In addition to celebrating Mother’s Day and Father’s Day, American Jews should celebrate Celebrate Converts Appreciation Day on Log B’Omer, or the Shabbat closest to Log B’Omer. After all Rabbi Akiba’s father was a convert to Judaism. Most Jews, and even most Rabbis, do not know that the famous Rabbi Akiba was the son of a convert. But Rambam in his Introduction to the Mishneh Torah, Seder HaDorot; tells us that “Rabbi Akiba ben Yosef received Torah from Rabbi Eleazar the great. Yosef, his father, was a righteous convert.”
And the plague that was killing Rabbi Akiba’s students because they disrespected other students who were converts themselves, or who had parents who were converts to Judaism, stopped on Log B’Omer.
Lacking the missionary impulse of more universalistic religions like Buddhism and Islam, Jews react to potential converts in varied ways, ranging from wariness to encouragement. Practical community concerns guided some of our sages like Rabbi Helbo who said that converts are an irritation like an itch, a sore or a scab.
Perhaps Rabbi Helbo felt that the enthusiasm and idealistic expectations of converts irritated too many born Jews, who take their Jewishness much more casually. Or maybe he agreed with Rabbi Isaac who said “Evil after evil comes upon those who receive converts”.
Both these Rabbis lived in the early 4th century when the Church was vociferously attacking pagans who choose to become Jews rather than Christians. Perhaps they feared Christian anti-Semitism if Jews were openly receiving converts. So Jews stopped encouraging non-Jews to become Jewish and the Anti-Semitism continued unabated.
On the other hand, Rabbi Simon ben Lakish proclaimed that a convert is more beloved to God than all the Jews who stood at Sinai.
Perhaps he was reacting to those Jews who claimed Jewishness was in their noble genes. Or perhaps he very much admired anyone with the courage to join a minority people.
Equally amazing were Rabbi Eleazar ben Pedat and Rabbi Yohanan who both taught that the forced exile of the Jewish people among the Gentile nations was really a God given opportunity to influence many Gentiles to become Jewish.
And the Talmud (Sanhedrin 99b) condemns those who push potential converts away by relating that Isaac and Jacob pushed away Timna the sister of Lotan who wanted to become Jewish. She then married a son of Esau. One of her descendants was Amalek who attacked Israel shortly after they escaped from Egypt.
If, instead of being pushed away, Timna had become Jewish, Amalek would have been on our side, and not one of our enemies. A more practical view is hard to imagine. It should guide all rabbis today in the State of Israel who deal with potential converts.

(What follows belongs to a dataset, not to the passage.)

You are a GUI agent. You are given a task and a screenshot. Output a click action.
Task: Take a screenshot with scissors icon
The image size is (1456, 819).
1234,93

Indeed, Rabbi Yohanan says the Jews were oppressed and enslaved in Egypt because Abraham didn’t try to influence some captives that he rescued to become Jewish. Even failing to encourage potential converts is wrong according to Rabbi Yohanan.
The Talmud also says Jews suffered the great damage of being enslaved in Egypt because Abraham failed to give some non-Jews an opportunity to convert. (Neddarim 32a)
“Rabbi Abbahu said in Rabbi Eleazar’s name: Why was our Father Abraham punished and his children doomed to Egyptian servitude for two hundred and ten years?… R. Yohanan said: Because he prevented people from entering beneath the wings of the Shechinah (converting to Judaism), as it is written, ‘The king of Sodom said to Abraham: Give me the people, and take the property for yourself’ (and Abraham agreed). (Genesis 14:21)
Thus. when Rabbi Yohanan says the Jews were oppressed and enslaved in Egypt because Abraham didn’t try to influence some captives that he rescued to become Jewish; he means that even failing to encourage potential converts is wrong. These are practical, not theological, reasons to seek converts and not to push away those who might be interested.
Rabbis today should welcome potential converts and not discourage them. We may not be saving souls, but by rejecting people who want to be Jewish, we may be making them or their descendants into future enemies, at a potential great cost to our descendant’s.
When one encourages non-Jews to become Jewish one does a Mitsvah that can produce benefits for many generations to come. Welcoming non-Jews into the Jewish people is a Mitsvah that keeps on giving.
Log B’Omer would be a good time to honor people who have become Jewish and to plan activities encouraging Jews to promote conversion.
The plagues of modern Jewish life could also be reduced if more Jews encouraged open minded non-Jews to learn Hebrew and study Torah.